For many, Dolgellau Music Club’s season's main chamber music concert is a highlight, and this year's did not disappoint.

A string trio formed for the occasion by members of the Pleyel Ensemble played splendidly in Coleg Meirion-Dwyfor on Friday, 23 February, and once again the hall's warm acoustic made the listening experience deeply satisfying.

All three musicians are highly experienced, with roles including those of violinist Sarah Ewins as associate leader of the Hallé Orchestra, David Aspin as principal violist of the Orchestra of Opera North, and Heather Bills as principal cellist of the Welsh Chamber Orchestra. Seasoned chamber players also, their integration as a trio was impeccable.

Born a year after Mozart but living twice as long, the eponymous Ignaz Pleyel is best known today as founder of a piano business that supplied Chopin, no less; but in his day the music he composed was wildly popular, even giving rise to a Pleyel Society on the island of Nantucket off the coast of Massachusetts!

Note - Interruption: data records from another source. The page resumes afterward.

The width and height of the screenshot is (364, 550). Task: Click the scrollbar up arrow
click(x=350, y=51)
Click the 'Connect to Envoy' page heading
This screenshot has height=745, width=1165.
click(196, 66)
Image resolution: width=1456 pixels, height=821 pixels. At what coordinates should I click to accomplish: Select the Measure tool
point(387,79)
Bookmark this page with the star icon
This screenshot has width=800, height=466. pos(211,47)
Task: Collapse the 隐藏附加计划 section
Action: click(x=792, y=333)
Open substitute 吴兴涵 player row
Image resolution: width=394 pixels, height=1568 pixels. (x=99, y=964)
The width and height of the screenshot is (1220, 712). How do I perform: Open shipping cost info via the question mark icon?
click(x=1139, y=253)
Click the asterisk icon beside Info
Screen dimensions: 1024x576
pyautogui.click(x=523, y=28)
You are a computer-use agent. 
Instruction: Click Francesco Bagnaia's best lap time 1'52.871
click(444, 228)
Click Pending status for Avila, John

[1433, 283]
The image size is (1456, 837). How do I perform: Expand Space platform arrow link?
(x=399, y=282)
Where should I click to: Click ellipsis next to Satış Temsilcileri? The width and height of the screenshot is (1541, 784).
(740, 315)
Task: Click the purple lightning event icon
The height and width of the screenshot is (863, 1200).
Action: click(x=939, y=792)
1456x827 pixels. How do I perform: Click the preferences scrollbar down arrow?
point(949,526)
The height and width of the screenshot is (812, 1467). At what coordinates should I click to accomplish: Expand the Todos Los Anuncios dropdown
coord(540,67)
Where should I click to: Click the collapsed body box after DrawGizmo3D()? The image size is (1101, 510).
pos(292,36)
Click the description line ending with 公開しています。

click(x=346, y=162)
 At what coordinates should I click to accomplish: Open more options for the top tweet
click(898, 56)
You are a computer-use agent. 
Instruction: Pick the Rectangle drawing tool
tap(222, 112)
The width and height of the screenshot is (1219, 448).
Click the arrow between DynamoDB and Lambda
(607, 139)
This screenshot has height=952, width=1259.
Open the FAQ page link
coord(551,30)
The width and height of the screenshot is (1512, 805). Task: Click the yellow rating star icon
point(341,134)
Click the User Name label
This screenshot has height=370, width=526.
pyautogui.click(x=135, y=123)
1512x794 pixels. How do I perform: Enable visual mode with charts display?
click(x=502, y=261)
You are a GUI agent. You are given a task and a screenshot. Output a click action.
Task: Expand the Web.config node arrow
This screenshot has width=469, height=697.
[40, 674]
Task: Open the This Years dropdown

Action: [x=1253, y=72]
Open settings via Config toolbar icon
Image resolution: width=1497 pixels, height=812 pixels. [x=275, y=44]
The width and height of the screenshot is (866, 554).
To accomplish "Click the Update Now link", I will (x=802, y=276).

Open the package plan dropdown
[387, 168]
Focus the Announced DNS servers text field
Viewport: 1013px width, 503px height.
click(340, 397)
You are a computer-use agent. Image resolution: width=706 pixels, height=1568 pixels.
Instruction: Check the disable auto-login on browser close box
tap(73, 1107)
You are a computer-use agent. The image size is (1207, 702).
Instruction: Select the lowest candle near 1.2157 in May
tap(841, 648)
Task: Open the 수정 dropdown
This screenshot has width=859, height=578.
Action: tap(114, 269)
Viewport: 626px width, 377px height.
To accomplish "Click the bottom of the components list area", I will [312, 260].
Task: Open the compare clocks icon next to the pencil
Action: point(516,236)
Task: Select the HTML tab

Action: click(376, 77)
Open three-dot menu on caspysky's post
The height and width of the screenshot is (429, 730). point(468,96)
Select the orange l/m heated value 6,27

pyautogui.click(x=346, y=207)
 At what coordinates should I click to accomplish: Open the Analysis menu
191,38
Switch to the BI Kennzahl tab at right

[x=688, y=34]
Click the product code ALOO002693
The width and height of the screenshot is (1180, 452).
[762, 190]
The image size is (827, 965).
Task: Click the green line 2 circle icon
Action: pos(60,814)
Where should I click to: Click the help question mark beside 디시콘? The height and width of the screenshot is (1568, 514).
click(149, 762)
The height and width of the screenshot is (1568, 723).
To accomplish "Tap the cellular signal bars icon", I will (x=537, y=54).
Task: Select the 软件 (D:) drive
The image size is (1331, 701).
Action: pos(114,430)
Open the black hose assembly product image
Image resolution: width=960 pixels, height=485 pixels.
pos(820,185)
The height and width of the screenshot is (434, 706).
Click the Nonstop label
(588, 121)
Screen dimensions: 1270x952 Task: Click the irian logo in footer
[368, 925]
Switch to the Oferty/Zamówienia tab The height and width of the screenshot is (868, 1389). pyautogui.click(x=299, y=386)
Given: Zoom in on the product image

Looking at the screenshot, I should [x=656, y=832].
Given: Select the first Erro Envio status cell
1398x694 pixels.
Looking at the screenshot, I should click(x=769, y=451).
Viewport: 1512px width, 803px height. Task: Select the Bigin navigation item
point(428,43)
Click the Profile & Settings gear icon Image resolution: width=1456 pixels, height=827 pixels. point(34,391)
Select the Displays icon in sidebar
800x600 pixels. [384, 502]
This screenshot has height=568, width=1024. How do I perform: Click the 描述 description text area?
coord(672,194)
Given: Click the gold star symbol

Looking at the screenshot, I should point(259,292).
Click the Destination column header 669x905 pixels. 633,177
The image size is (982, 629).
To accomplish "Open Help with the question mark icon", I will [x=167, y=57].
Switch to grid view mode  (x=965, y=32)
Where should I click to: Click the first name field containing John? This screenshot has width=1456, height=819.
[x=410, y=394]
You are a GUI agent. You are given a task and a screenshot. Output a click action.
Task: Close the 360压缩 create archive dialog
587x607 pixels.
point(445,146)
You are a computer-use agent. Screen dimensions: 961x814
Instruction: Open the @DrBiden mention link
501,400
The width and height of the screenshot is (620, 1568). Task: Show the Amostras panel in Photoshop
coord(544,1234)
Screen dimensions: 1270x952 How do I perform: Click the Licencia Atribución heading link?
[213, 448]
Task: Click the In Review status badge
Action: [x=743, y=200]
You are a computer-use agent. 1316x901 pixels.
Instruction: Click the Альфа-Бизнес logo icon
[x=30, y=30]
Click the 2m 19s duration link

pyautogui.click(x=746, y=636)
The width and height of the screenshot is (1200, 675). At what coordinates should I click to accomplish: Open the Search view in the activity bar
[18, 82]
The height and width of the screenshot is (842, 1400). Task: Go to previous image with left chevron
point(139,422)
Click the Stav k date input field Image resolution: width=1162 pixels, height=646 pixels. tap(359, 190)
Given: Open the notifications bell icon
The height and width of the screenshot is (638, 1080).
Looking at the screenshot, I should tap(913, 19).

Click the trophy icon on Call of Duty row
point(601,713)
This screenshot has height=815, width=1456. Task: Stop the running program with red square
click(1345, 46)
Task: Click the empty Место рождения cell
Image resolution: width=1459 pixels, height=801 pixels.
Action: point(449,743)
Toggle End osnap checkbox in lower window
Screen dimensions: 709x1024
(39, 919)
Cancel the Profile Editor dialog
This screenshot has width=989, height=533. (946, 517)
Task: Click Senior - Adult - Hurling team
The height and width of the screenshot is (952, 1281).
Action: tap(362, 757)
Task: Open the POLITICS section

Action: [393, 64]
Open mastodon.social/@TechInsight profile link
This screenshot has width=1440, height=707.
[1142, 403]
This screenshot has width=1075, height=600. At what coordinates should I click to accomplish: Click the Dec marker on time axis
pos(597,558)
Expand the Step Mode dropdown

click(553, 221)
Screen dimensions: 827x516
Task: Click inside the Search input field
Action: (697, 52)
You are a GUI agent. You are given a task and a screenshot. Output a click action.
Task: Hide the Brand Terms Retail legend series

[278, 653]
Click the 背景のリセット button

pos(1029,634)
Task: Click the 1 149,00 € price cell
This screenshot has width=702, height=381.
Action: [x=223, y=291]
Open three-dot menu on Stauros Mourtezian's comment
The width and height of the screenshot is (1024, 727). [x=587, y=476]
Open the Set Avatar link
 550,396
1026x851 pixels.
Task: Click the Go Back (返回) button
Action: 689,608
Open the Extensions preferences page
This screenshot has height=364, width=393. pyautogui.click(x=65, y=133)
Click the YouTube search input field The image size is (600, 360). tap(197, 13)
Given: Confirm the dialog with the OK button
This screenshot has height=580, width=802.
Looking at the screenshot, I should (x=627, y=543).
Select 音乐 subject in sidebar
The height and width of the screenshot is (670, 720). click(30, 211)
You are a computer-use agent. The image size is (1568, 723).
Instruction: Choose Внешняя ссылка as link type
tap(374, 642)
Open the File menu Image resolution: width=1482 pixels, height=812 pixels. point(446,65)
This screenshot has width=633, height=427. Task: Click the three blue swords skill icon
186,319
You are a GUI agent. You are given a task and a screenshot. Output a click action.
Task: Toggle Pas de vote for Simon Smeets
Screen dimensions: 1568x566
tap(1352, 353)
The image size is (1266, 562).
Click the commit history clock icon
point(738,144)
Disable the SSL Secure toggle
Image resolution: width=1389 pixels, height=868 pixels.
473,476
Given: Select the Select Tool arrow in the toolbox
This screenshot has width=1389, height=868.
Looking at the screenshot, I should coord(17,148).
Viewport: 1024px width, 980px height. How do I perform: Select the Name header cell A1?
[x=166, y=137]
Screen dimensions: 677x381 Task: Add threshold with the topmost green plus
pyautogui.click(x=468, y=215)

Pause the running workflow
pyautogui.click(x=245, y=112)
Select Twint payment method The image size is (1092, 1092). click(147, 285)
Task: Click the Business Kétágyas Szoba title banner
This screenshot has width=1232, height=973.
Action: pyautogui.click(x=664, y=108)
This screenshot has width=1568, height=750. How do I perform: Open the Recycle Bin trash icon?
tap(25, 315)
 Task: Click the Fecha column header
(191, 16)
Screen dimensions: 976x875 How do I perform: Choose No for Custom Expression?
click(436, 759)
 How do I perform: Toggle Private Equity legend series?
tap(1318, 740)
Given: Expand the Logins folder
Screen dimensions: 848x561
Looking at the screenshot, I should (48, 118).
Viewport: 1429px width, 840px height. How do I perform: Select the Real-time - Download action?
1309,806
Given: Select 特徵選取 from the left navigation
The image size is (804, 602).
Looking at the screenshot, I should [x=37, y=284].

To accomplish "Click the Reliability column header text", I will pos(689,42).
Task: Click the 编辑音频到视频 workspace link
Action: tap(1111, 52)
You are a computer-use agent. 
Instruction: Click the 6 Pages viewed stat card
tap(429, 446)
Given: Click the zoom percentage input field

His genial String Trio in G Op.44 No.1 made an ideal opener, and Schubert's youthful single-movement String Trio in Bb D471 was equally tuneful.

This prepared listeners well for the String Trio D51 written in 1950 by Arnold Cooke (1906–2005), a British composer only now coming into his own thanks to modern recordings (several of them by the Pleyels). Accessible yet original, all agreed this work too should be recorded.

Viola and cello opened the second half in Beethoven's 'Eyeglass' Duo WoO.32, a piece Beethoven probably wrote for himself and his cellist friend Baron Nikolaus Zmeskall whom he was known to tease for his short-sightedness!

In the absence of a violin part the cellist has to play formidably high at times, a challenge which Heather negotiated with aplomb. David made the very most of having all the upper melodies to himself (not so common an opportunity for viola players...).

The programme then reached an exhilarating climax with Ernö von Dohnányi's five-movement Serenade in C Op.10 of 1902, a work full of light and shade that showcased the trio's skills as virtuosi, but also showed them to be listening players who revelled in living up to their title as the Pleyel Ensemble.